Guitariste connu pour ses apparitions dans de nombreux albums et comme étant le guitariste attitré de Billy Idol, Steve Stevens revient sur le devant de la scène avec son nouvel album: Memory Crash. A cette occasion, le new-yorkais s’est adjoint les services du batteur Brian Tichy (Pride & Glory entre autres) et du chanteur de King’s X, Doug Pinnick, sur le titre « Day of the Eagle ». Pour le reste c’est Steve en personne en charge des guitares, des basses et des nombreux effets émaillant le disque. Parmi ses anciennes contributions remarquées on peut citer le trio qu’il formait avec Terry Bozzio et Tony Levin lors de deux albums ainsi que son dernier opuscule solo, Flamenco A Go Go, sorti en 1999. C’est dire si ce Memory Crash était attendu par tout le microcosme métallique.
L’attente aura été longue mais la récompense est à la hauteur de notre désir car l’album est de bout en bout passionnant. Steve Stevens varie les ambiances, les tempos et les styles avec doigté et finesse pour composer un album multicolore et riche. La majorité des titres sont instrumentaux et Stevens ne tombe pas dans la platitude ni la pâle copie de ce qui existe déjà.
Le rock traditionnel est évidemment mis en valeur avec une prédominance à ce qui groove ; mélange de funk-rock ou blues-rock boogie (« Cherry Vanilla » et « Hellcats Take The Highway ») avec des rythmes très enlevés. L’instrumentale plus moderne n’est pas oublié avec « Small Arms Fire », son riff gras et son intro flamenco ou « Prime Mover » et ses bruitages du plus bel effet.
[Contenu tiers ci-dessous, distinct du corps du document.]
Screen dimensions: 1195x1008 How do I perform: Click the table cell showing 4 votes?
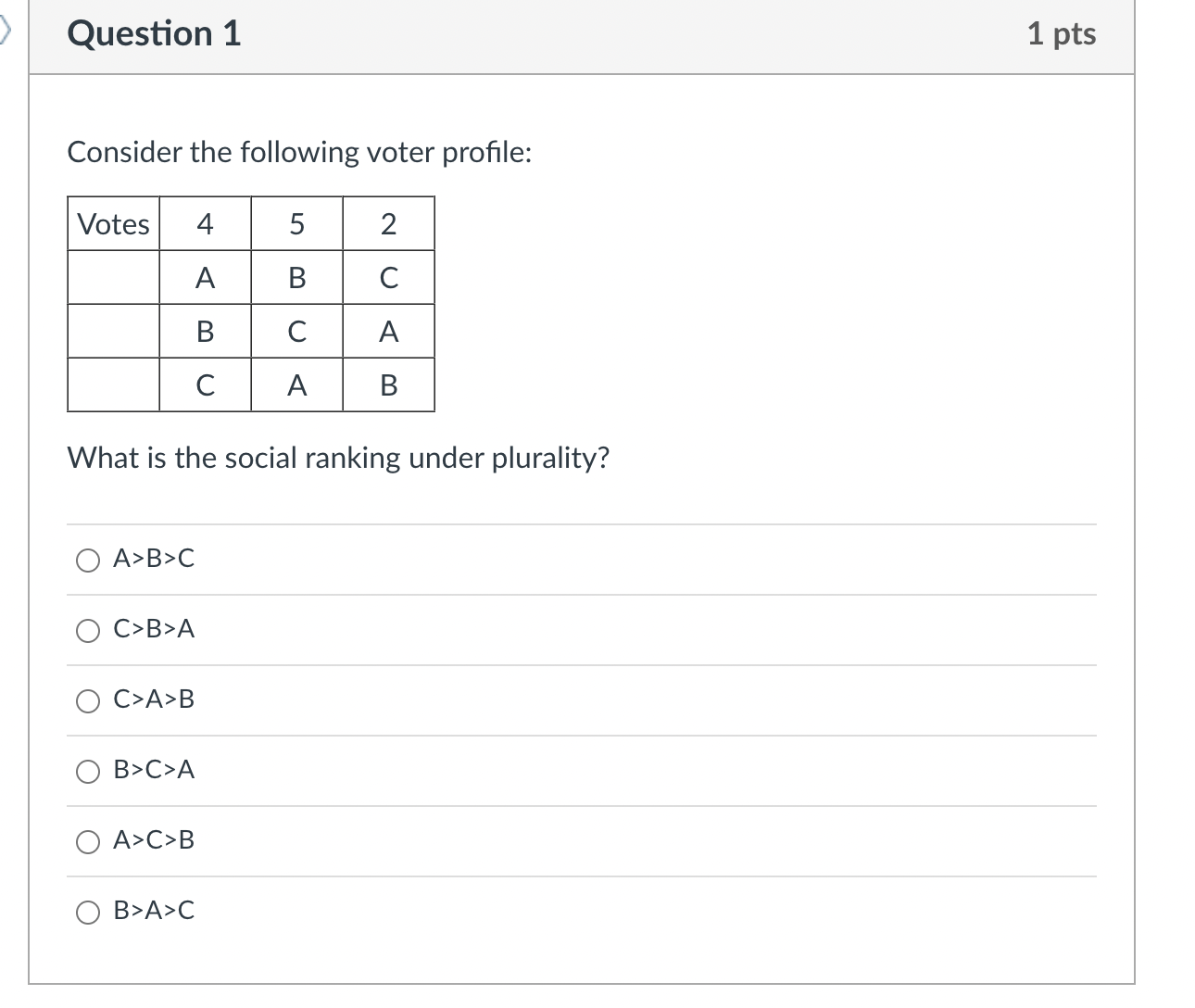tap(205, 223)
Steve Stevens est un guitariste exceptionnel car il maîtrise aussi bien la guitare classique, et plus particulièrement le jeu flamenco, que la guitare électrique. Possédant un bagage technique impressionnant, il se sert de son habileté avec intelligence sans éclabousser l’auditeur d’une quelconque infatuation à la Malmsteen. Les soli sont bons, très bons même (comme sur « Prime Mover » par exemple) mais jamais outranciers et sont là exclusivement pour servir le propos mélodique du morceau. Les effets en tout genre sont mis en avant avec parcimonie et goût : la pédale Whammy dans « Memory Crash » ou la Wah Wah dans « HellCats Take The Highway » et « Cherry Vanilla ». On retrouve dans « Memory Crash » l’influence de Steve Vai période Fire Garden, mais un très inspiré Stevens vient y ajouter quelques nappes et boucles d’effet donnant une incroyable épaisseur sur la deuxième partie du morceau. Comme dans la plupart des morceaux, la trame peut paraître simple et classique mais une foultitude de petits détails viennent se greffer pour rendre les mélodies très originales. La ballade « Water on Ares » illustre parfaitement la richesse des sons et des harmonies dont Stevens a le savoir-faire.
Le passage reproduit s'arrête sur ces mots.